# TO BE DONE:
Copy out every one of the following rows word for word, with no changes.

# EXTRACTED ENTRIES:
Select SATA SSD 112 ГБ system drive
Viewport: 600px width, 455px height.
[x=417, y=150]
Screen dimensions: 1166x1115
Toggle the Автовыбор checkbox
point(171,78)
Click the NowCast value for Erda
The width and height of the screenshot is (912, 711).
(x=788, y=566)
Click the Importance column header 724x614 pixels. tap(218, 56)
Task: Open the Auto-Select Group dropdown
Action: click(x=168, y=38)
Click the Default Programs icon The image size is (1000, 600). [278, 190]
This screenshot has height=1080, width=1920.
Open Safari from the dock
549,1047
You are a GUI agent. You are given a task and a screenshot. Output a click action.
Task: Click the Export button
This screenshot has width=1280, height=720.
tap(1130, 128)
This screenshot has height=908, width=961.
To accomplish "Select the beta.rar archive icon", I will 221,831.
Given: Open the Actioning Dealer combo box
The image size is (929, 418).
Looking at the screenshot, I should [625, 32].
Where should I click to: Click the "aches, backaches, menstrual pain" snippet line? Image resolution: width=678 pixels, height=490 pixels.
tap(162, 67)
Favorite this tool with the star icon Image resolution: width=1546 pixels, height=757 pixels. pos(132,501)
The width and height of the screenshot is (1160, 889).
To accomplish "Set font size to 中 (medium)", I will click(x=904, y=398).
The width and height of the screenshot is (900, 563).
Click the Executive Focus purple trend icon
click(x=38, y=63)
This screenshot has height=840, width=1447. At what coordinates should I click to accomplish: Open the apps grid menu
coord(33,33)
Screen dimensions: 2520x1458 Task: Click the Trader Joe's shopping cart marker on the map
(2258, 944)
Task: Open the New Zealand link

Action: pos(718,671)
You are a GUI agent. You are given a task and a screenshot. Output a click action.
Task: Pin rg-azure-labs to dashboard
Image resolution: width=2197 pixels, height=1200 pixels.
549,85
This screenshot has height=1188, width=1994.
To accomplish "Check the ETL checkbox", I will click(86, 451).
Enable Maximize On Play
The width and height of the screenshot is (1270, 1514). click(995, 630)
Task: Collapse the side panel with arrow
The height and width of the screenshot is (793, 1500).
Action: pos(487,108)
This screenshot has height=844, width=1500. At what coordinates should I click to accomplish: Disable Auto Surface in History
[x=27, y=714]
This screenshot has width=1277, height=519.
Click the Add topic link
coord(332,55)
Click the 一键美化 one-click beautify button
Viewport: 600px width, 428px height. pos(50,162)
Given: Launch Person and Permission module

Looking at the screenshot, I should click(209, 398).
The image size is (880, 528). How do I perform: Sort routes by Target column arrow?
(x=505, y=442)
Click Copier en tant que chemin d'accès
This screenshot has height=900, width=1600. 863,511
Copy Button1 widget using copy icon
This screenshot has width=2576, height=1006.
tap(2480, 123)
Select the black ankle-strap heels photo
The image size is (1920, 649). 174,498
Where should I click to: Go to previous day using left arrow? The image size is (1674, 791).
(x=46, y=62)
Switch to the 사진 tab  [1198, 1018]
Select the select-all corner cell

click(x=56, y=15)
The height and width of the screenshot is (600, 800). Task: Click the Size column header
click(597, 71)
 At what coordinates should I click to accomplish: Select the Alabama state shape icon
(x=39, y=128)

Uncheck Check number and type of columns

# SOLVED PROBLEM:
Select SATA SSD 112 ГБ system drive
Viewport: 600px width, 455px height.
[x=417, y=150]
Screen dimensions: 1166x1115
Toggle the Автовыбор checkbox
point(171,78)
Click the NowCast value for Erda
The width and height of the screenshot is (912, 711).
(x=788, y=566)
Click the Importance column header 724x614 pixels. tap(218, 56)
Task: Open the Auto-Select Group dropdown
Action: click(x=168, y=38)
Click the Default Programs icon The image size is (1000, 600). [278, 190]
This screenshot has height=1080, width=1920.
Open Safari from the dock
549,1047
You are a GUI agent. You are given a task and a screenshot. Output a click action.
Task: Click the Export button
This screenshot has width=1280, height=720.
tap(1130, 128)
This screenshot has height=908, width=961.
To accomplish "Select the beta.rar archive icon", I will 221,831.
Given: Open the Actioning Dealer combo box
The image size is (929, 418).
Looking at the screenshot, I should [625, 32].
Where should I click to: Click the "aches, backaches, menstrual pain" snippet line? Image resolution: width=678 pixels, height=490 pixels.
tap(162, 67)
Favorite this tool with the star icon Image resolution: width=1546 pixels, height=757 pixels. pos(132,501)
The width and height of the screenshot is (1160, 889).
To accomplish "Set font size to 中 (medium)", I will click(x=904, y=398).
The width and height of the screenshot is (900, 563).
Click the Executive Focus purple trend icon
click(x=38, y=63)
This screenshot has height=840, width=1447. At what coordinates should I click to accomplish: Open the apps grid menu
coord(33,33)
Screen dimensions: 2520x1458 Task: Click the Trader Joe's shopping cart marker on the map
(2258, 944)
Task: Open the New Zealand link

Action: pos(718,671)
You are a GUI agent. You are given a task and a screenshot. Output a click action.
Task: Pin rg-azure-labs to dashboard
Image resolution: width=2197 pixels, height=1200 pixels.
549,85
This screenshot has height=1188, width=1994.
To accomplish "Check the ETL checkbox", I will click(86, 451).
Enable Maximize On Play
The width and height of the screenshot is (1270, 1514). click(995, 630)
Task: Collapse the side panel with arrow
The height and width of the screenshot is (793, 1500).
Action: pos(487,108)
This screenshot has height=844, width=1500. At what coordinates should I click to accomplish: Disable Auto Surface in History
[x=27, y=714]
This screenshot has width=1277, height=519.
Click the Add topic link
coord(332,55)
Click the 一键美化 one-click beautify button
Viewport: 600px width, 428px height. pos(50,162)
Given: Launch Person and Permission module

Looking at the screenshot, I should click(209, 398).
The image size is (880, 528). How do I perform: Sort routes by Target column arrow?
(x=505, y=442)
Click Copier en tant que chemin d'accès
This screenshot has height=900, width=1600. 863,511
Copy Button1 widget using copy icon
This screenshot has width=2576, height=1006.
tap(2480, 123)
Select the black ankle-strap heels photo
The image size is (1920, 649). 174,498
Where should I click to: Go to previous day using left arrow? The image size is (1674, 791).
(x=46, y=62)
Switch to the 사진 tab  [1198, 1018]
Select the select-all corner cell

click(x=56, y=15)
The height and width of the screenshot is (600, 800). Task: Click the Size column header
click(597, 71)
 At what coordinates should I click to accomplish: Select the Alabama state shape icon
(x=39, y=128)

Uncheck Check number and type of columns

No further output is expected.